ENTRIES SUPPLIED:
START
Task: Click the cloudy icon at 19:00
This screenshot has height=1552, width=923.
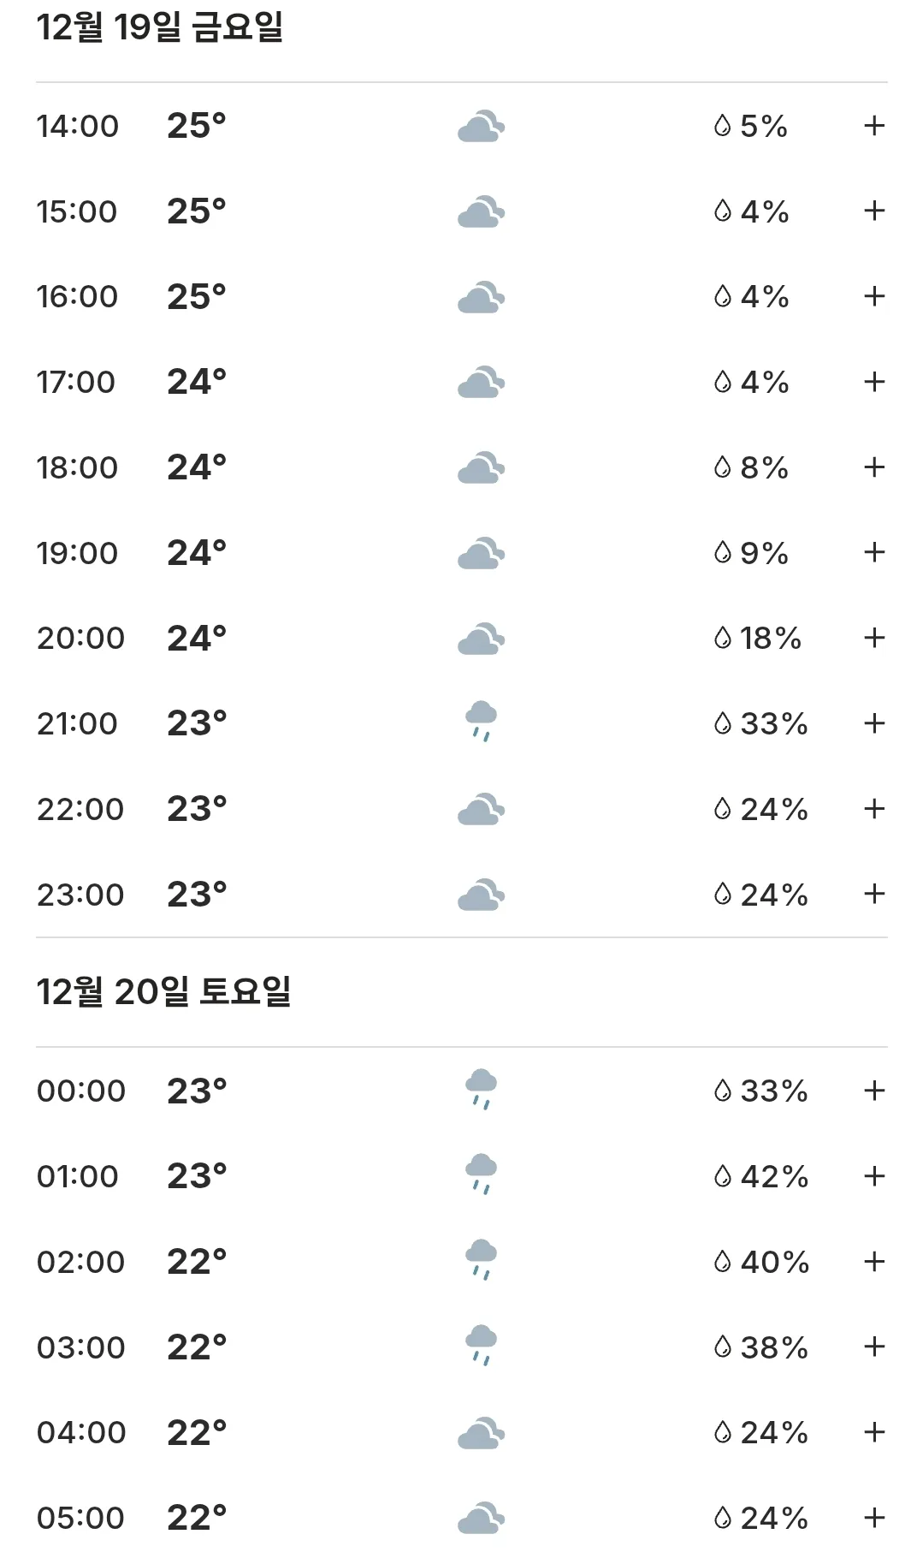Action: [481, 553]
END
START
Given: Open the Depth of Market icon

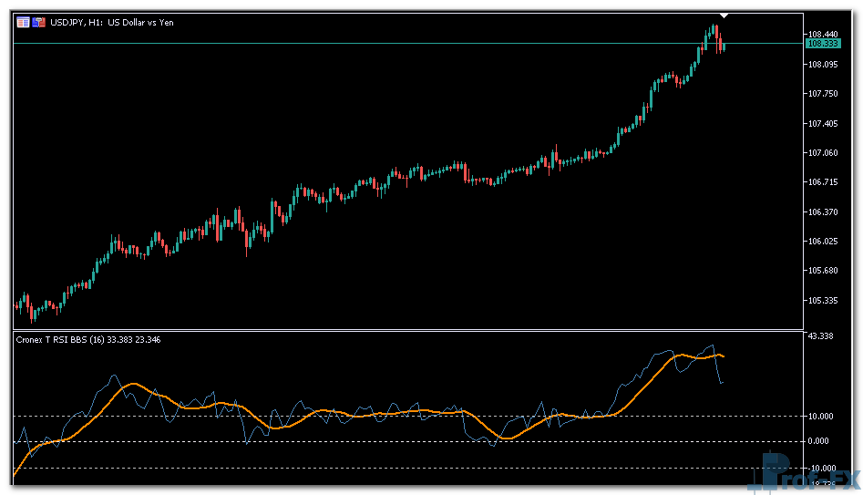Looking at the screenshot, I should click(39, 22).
END
START
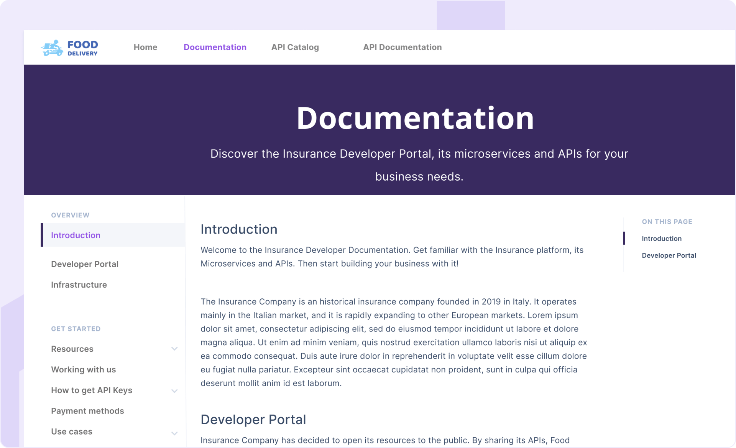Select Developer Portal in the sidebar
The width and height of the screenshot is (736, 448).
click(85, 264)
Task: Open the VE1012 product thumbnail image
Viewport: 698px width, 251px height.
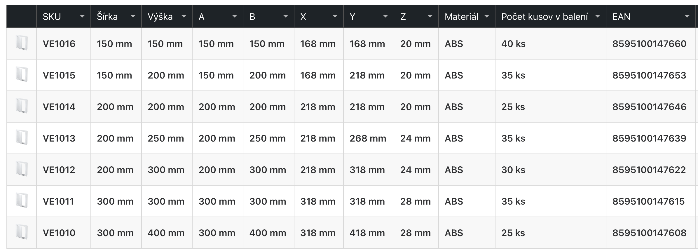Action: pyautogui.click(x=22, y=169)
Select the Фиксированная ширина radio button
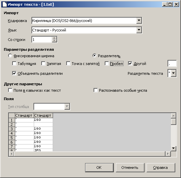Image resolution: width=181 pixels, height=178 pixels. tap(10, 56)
END
Could you recast the records between the lines holding "Task: Click the cloudy icon at 19:00" and "Action: [481, 553]", inclusive, as a two-column CSV with the columns text and answer, one row per record, each field quoted and any line breaks turned into spaces? Leave the pictures out.

TASK OUTPUT:
text,answer
"Task: Click the cloudy icon at 19:00 This screenshot has height=1552, width=923.","Action: [481, 553]"